Penapembaharu.com, Tunis – Pasukan keamanan Tunisia telah menangkap sedikitnya 1.000 orang selama enam malam berturut- turut demonstrasi, sebagaimana disampaikan organisasi hak asasi manusia dan organisasi non-pemerintah lainnya di sana.
Pandemi COVID-19 telah menyebabkan krisis ekonomi semakin menjadi- jadi di Tunisia. Atas dasar itulah para pemuda berdemonstrasi sambil melempar batu dan bom molotov ke polisi yang juga membalas dengan menembakkan gas air mata ke arah demonstran.
Rabu malam relatif lebih tenang dibanding malam- malam sebelumnya, meskipun media lokal melaporkan adanya kerusuhan di pusat kota Sidi Bouzid, tempat demonstran pro-demokrasi ‘Arab Spring’ 10 tahun lalu memulai protesnya.
Pihak berwenang mengatakan pada Hari Senin bahwa mereka telah melakukan 600 penangkapan, yang mana kemudian 70 lainnya dilakukan selama dua hari berikutnya. Tetapi koalisi kelompok Tunisia mengatakan jumlahnya jauh lebih banyak daripada yang disampaikan pemerintah.
“Ada 1.000 orang ditangkap” termasuk anak- anak di bawah umur, kata Bassem Trifi dari Komunitas Hak Asasi Manusia Tunisia, yang menambahkan bahwa telah terjadi banyak penangkapan “sewenang-wenang”, termasuk mereka yang langsung ditangkap di rumah.
“Beberapa ditangkap walaupun tidak ikut serta dalam demonstrasi,” katanya dalam konferensi pers bersama pada Hari Kamis.
Beberapa aktivis telah ditangkap karena menyuarakan dukungan untuk protes di Facebook dan situs web lain, dan setidaknya satu dari mereka sekarang menghadapi hukuman enam tahun penjara jika terbukti bersalah, kata kelompok itu.
“Kami meminta pengadilan mencermati kasus tersebut,” kata Trifi. “Kami tidak akan berhasil menyelesaikan krisis dengan cara ini.
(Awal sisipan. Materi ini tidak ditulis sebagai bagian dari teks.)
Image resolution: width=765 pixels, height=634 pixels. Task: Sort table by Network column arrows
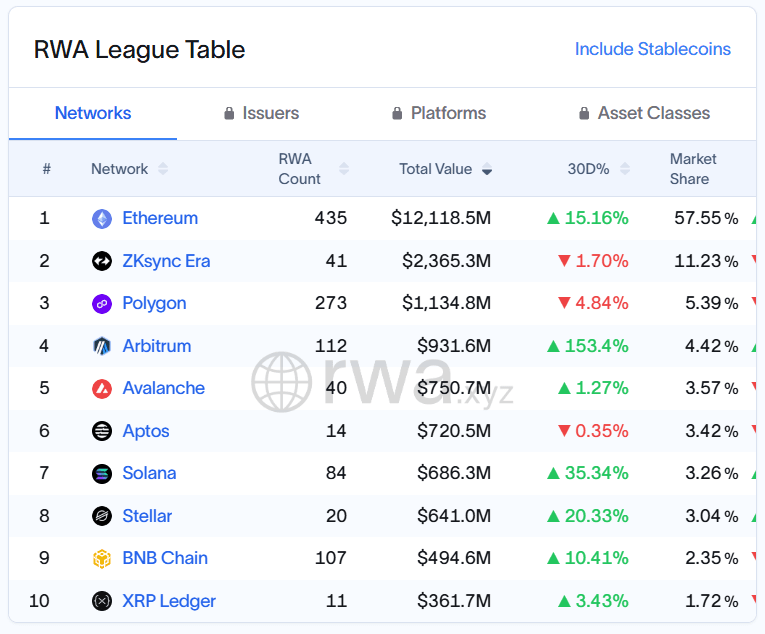(x=163, y=169)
Itu hanya bisa memperdalam jurang pemisah antara rakyat dan pemerintah. ”
Bantahan Pemerintah
Dalam sebuah pernyataannya, kelompok tersebut meminta pengadilan untuk menyelidiki laporan pelanggaran oleh pasukan keamanan, perlakuan buruk mereka terhadap tahanan, juga pelanggaran hak privasi terhadap data pribadi mereka.
Mereka juga memperingatkan bahwa, “Praktek kekerasan hanya akan memperparah ketidaksukaan rakyat terhadap negara”.
Kerusuhan kembali mengguncang beberapa kota, para demonstran yang marah membakar ban untuk memblokir jalan. Namun, hingga Kamis, bentrokan nampaknya sudah semakin mereda.
Di pusat kota Sbeitla, bentrokan pecah menyusul desas-desus bahwa seorang pemuda telah meninggal karena luka-luka yang dideritanya ketika dia sebelumnya terkena tabung gas air mata.
Kementerian dalam negeri membantah kematian pemuda itu, dengan mengatakan dia telah dipindahkan ke sebuah rumah sakit di pesisir kota Sousse, dan telah membuka penyelidikan atas kasusnya.
Kesengsaraan Ekonomi yang Sedang Berlangsung
Pekan lalu, Tunisia memperingati 10 tahun jatuhnya rezim Zine El-Abidine Ben Ali di tengah protes massal, yang mengakhiri 23 tahun kekuasaannya.
Demonstrasi dipicu oleh aksi bakar diri seorang penjual buah, Mohamed Bouazizi di Sidi Bouzid, yang akhirnya menginspirasi banyak orang di sebagian besar wilayah Afrika Utara dan Timur Tengah untuk melakukan protes.
Sepuluh tahun setelah revolusi, banyak warga Tunisia semakin jengkel dengan layanan publik yang buruk dan elit politik yang berulang kali terbukti tidak mampu memerintah secara profesional.
Produk Domestik Bruto (PDB) Tunisia menyusut 9 persen tahun lalu, harga konsumen meroket, dan sepertiga kaum muda menganggur.